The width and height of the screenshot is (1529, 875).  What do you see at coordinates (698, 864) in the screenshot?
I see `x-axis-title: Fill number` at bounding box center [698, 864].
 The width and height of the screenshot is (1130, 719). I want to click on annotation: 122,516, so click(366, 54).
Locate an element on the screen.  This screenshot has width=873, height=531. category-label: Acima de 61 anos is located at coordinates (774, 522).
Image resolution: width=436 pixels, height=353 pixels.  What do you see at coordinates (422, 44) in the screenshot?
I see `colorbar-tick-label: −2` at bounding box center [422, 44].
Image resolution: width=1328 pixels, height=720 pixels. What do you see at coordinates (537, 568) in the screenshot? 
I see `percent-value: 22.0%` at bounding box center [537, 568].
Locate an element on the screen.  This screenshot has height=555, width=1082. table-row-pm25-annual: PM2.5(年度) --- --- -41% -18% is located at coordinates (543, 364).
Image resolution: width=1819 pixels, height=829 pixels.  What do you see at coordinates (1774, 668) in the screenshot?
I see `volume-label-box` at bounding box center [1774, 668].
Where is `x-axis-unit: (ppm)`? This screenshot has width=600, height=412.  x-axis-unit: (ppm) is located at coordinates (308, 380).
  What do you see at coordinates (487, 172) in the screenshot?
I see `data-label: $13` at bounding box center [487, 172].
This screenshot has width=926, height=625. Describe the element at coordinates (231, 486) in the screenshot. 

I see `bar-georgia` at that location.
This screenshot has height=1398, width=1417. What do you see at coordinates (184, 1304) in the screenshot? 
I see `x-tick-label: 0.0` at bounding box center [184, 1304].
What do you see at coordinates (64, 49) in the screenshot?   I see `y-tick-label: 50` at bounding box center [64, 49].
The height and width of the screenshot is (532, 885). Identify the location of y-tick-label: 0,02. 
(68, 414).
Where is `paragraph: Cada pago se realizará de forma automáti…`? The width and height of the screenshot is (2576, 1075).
====
TASK INSTRUCTIONS | Turn the material above into a JSON list of strings, one string per line, leaving out any blank lines.

RESULT BELOW |
[
  "The width and height of the screenshot is (1529, 875).  What do you see at coordinates (698, 864) in the screenshot?",
  "I see `x-axis-title: Fill number` at bounding box center [698, 864].",
  " The width and height of the screenshot is (1130, 719). I want to click on annotation: 122,516, so click(366, 54).",
  "Locate an element on the screen.  This screenshot has width=873, height=531. category-label: Acima de 61 anos is located at coordinates (774, 522).",
  "Image resolution: width=436 pixels, height=353 pixels.  What do you see at coordinates (422, 44) in the screenshot?",
  "I see `colorbar-tick-label: −2` at bounding box center [422, 44].",
  "Image resolution: width=1328 pixels, height=720 pixels. What do you see at coordinates (537, 568) in the screenshot? ",
  "I see `percent-value: 22.0%` at bounding box center [537, 568].",
  "Locate an element on the screen.  This screenshot has height=555, width=1082. table-row-pm25-annual: PM2.5(年度) --- --- -41% -18% is located at coordinates (543, 364).",
  "Image resolution: width=1819 pixels, height=829 pixels.  What do you see at coordinates (1774, 668) in the screenshot?",
  "I see `volume-label-box` at bounding box center [1774, 668].",
  "Where is `x-axis-unit: (ppm)`? This screenshot has width=600, height=412.  x-axis-unit: (ppm) is located at coordinates (308, 380).",
  "  What do you see at coordinates (487, 172) in the screenshot?",
  "I see `data-label: $13` at bounding box center [487, 172].",
  "This screenshot has width=926, height=625. Describe the element at coordinates (231, 486) in the screenshot. ",
  "I see `bar-georgia` at that location.",
  "This screenshot has height=1398, width=1417. What do you see at coordinates (184, 1304) in the screenshot? ",
  "I see `x-tick-label: 0.0` at bounding box center [184, 1304].",
  "What do you see at coordinates (64, 49) in the screenshot?   I see `y-tick-label: 50` at bounding box center [64, 49].",
  "The height and width of the screenshot is (532, 885). Identify the location of y-tick-label: 0,02. ",
  "(68, 414).",
  "Where is `paragraph: Cada pago se realizará de forma automáti…`? The width and height of the screenshot is (2576, 1075)."
]